Which reminds me of the old cartoon about jellybeans. In the first panel, a group of scientists accuse jellybeans of causing acne. A test is done, and with a 95% confidence level, jellybeans are declared safe for teenage diets. Ah, no, say the scientists. It’s only certain jellybeans that are pimple causing. Green, yellow, red, mauve, black, brown - they are all tested individually. And sure enough, after enough tests are done, yellow jellybeans are correlated with skin eruptions. The joke is, of course, the 95 percent confidence level.
If enough tests are done on any population, there will be outliers. Critics of agricultural technology are always calling for more tests. More tests can lead to more trustworthy results, but only if the people tweeting about those the tests are honest about the statistical significance of those tests. Science can never answer questions with a definitive “yes” or “no.” We all operate on the day-to-day equivalent of confidence levels, dealing with risk in common sense ways. However, it seems that the public no longer trusts farmers to operate with a sensible attitude toward risk. A large part of the population, or at least a very noisy part, asks for guarantees from agriculture that we can never provide.
At least one prominent farmer and TV host has decided to throw in the towel. He’s not convinced that the benefits of genetic modification are worth the extra cost for seed and the adverse publicity accorded farming because of their use. According to him, public perception of genetic modification is moving against us, and we ought to concede. With decades of repetitious criticism acting as a virtual Groundhog Day, many of the rest of us in farming understand his frustration.

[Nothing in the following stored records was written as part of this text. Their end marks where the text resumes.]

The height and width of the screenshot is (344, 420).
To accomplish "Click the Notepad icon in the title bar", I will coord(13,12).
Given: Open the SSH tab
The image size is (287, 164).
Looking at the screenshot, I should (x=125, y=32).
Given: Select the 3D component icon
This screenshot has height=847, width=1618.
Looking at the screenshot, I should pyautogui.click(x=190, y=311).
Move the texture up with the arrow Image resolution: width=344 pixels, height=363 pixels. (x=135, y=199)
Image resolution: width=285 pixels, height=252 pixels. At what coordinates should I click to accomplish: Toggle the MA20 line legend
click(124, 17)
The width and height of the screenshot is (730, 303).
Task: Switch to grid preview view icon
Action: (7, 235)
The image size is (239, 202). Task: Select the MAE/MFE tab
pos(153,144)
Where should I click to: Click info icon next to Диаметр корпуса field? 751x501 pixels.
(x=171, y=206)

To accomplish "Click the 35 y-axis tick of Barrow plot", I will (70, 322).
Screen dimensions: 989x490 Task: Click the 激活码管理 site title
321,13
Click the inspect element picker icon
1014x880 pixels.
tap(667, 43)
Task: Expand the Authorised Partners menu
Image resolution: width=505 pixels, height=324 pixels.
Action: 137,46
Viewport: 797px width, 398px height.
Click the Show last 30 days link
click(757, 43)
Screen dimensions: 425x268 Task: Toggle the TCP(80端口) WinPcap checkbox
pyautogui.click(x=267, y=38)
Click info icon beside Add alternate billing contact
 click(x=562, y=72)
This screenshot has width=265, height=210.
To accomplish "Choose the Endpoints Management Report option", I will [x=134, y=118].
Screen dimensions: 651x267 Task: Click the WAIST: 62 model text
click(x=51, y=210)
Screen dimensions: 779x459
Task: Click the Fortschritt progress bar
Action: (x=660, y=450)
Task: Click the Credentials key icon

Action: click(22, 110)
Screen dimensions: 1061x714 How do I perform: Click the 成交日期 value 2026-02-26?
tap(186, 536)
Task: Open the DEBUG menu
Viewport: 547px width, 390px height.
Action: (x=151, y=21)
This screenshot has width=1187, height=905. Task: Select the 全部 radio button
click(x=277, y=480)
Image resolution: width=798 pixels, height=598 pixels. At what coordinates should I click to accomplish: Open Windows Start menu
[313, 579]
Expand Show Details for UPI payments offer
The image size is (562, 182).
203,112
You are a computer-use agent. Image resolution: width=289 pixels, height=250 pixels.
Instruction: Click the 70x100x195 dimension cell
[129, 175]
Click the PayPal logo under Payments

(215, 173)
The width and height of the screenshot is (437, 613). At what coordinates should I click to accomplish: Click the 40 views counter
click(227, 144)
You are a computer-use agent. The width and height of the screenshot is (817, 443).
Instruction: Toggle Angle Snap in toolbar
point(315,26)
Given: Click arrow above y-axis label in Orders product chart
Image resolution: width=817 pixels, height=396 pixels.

Of course, much the same argument could be made about the controversy over childhood vaccinations. I’m not claiming that Roundup Ready soybeans provide the same benefits to society as the measles or polio vaccination. But genetically modified crops offer huge benefits to both farmers and consumers. Agriculture has to win this battle, because the results here are a bellwether in the vaccine argument, as well as the next battle over the use of other new and sometimes not so new technologies.
At the end of his first Groundhog Day in Punxsutawney, Murray attempts to leave, and is turned back at the edge of town by a state trooper, who explains that the choice is to stay in town, or freeze to death in the middle of a blizzard. “Which is it?” asks the policeman. Murray replies: “I’m thinking, I’m thinking.” The next morning, as the clock radio awakens him, the announcer says: “It’s Groundhog Day.” Slowly, Murray realizes that there is no tomorrow, only today, and this day is exactly like the one before. He finally escapes Groundhog Day after days of resigned and dogged perseverance. Each day, he makes better decisions, learning to accept his lot with a program of self-improvement and involvement with those around him.
Groundhog Day is not only a very funny movie, but a fable with lessons for us all. Farmers can get past their version of Groundhog Day only by continuing to improve their practices......and explaining the logic and benefits of how they produce to regulators, agitators, consumers and the media. Patience and integrity are only the first of the lessons we should learn from Bill Murray and a very large rodent.